Fork me on GitHub

Leader Election in Node.js Using Azure Blob Storage

Leader Election is a mechanism for designating one instance of a group as the primary (or leader) and the others as secondaries (or followers), and is typically used for coordination amongst groups of machines in a distributed system. I first learned of leader election back in the olden times of managing DBs, with hard-coded primary/secondary failover. Later with coursework and practice in distributed systems, I learned various algorithms for leader election - from Paxos' "¯\_(ツ)_/¯" (whoever gets their proposal accepted is the leader for that round) to Raft'sstronger notions. They all have one thing in common - if you don't have to implement them yourself, don't do it! Distributed algorithms are error-prone and hard.

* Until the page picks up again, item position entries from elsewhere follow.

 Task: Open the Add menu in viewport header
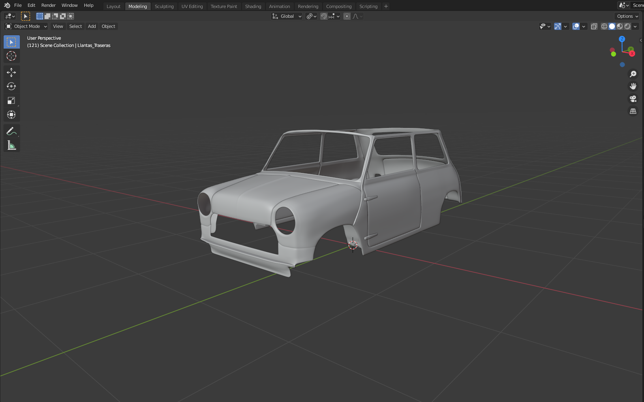pos(92,26)
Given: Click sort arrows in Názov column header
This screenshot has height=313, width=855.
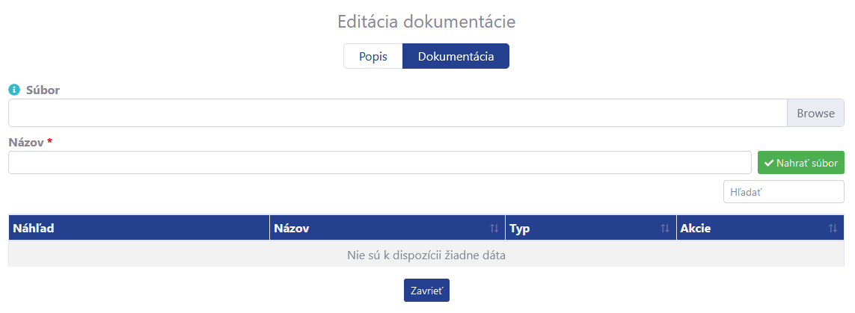Looking at the screenshot, I should (494, 229).
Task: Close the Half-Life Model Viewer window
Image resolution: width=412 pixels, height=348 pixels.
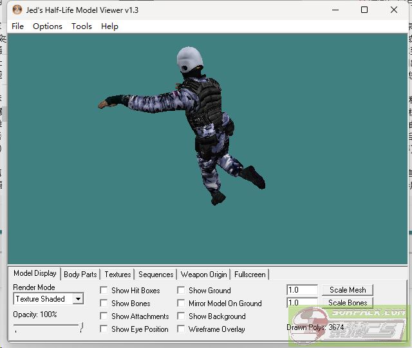Action: pyautogui.click(x=394, y=10)
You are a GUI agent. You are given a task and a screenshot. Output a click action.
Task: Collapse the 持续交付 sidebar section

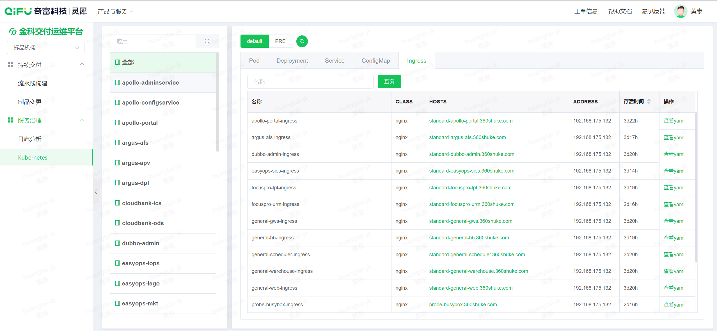[x=82, y=64]
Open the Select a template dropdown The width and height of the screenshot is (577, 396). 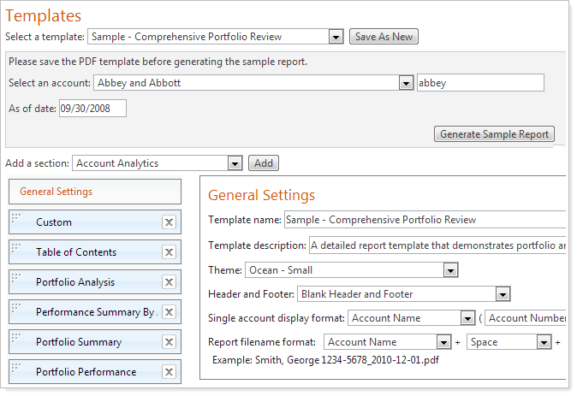(x=336, y=37)
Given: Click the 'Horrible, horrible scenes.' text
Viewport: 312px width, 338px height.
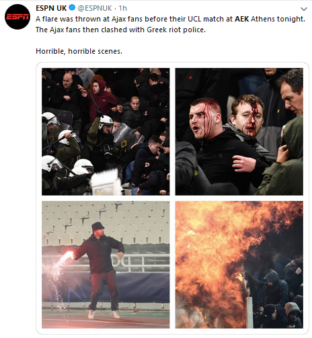Looking at the screenshot, I should pyautogui.click(x=79, y=51).
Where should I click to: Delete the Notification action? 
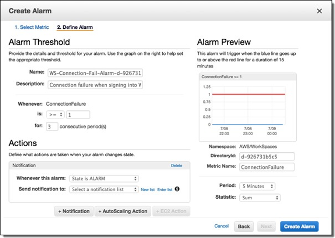click(177, 166)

Implementing distributed algorithms can be made somewhat easier by using immutable-rich functional languages like Clojure or F#, or languages built for systems programming like Rust, but what if you're stuck in something like Node.js, with all of the type-safety of JavaScript and all of the garbage collection of C? Sure it'd be a fun exercise, but not when you're up against a deadline.

The Goal of Leader Election

The goal of having a leader election is to ensure that for any given resource only one instance is allowed to "control" it. With Paxos for instance, any given round's result is "controlled" by the leader.

Paxos algorithm
flow

With database failover the leader controls all writes and forwards them to all followers. In the event of a leader failure that control should lapse to another instance after a certain amount of time has elapsed. Effectively, a leader is "leasing" control for a certain timeout period and as long as they renew that lease they can remain in control.

Azure Blob Concurrency Control

Naturally this led me to think of Azure Blob Storage. Blobs have two modes of concurrency control for writes - optimistic concurrency via etagsand lease-based concurrency. The Node SDK for Azure Storage exposes blob lease primitives via a few simple API calls - grabbing a lease, renewing it, and releasing it (plus a few others less relevant to this discussion). Once you have a lease you can then mutate the blob to your heart's content by including the lease ID in the options - at least until that lease lapses. Leases by default are infinite (which makes no sense), but you can specify a leaseDuration option of between 15 to 60 seconds to scope the lease-hold time.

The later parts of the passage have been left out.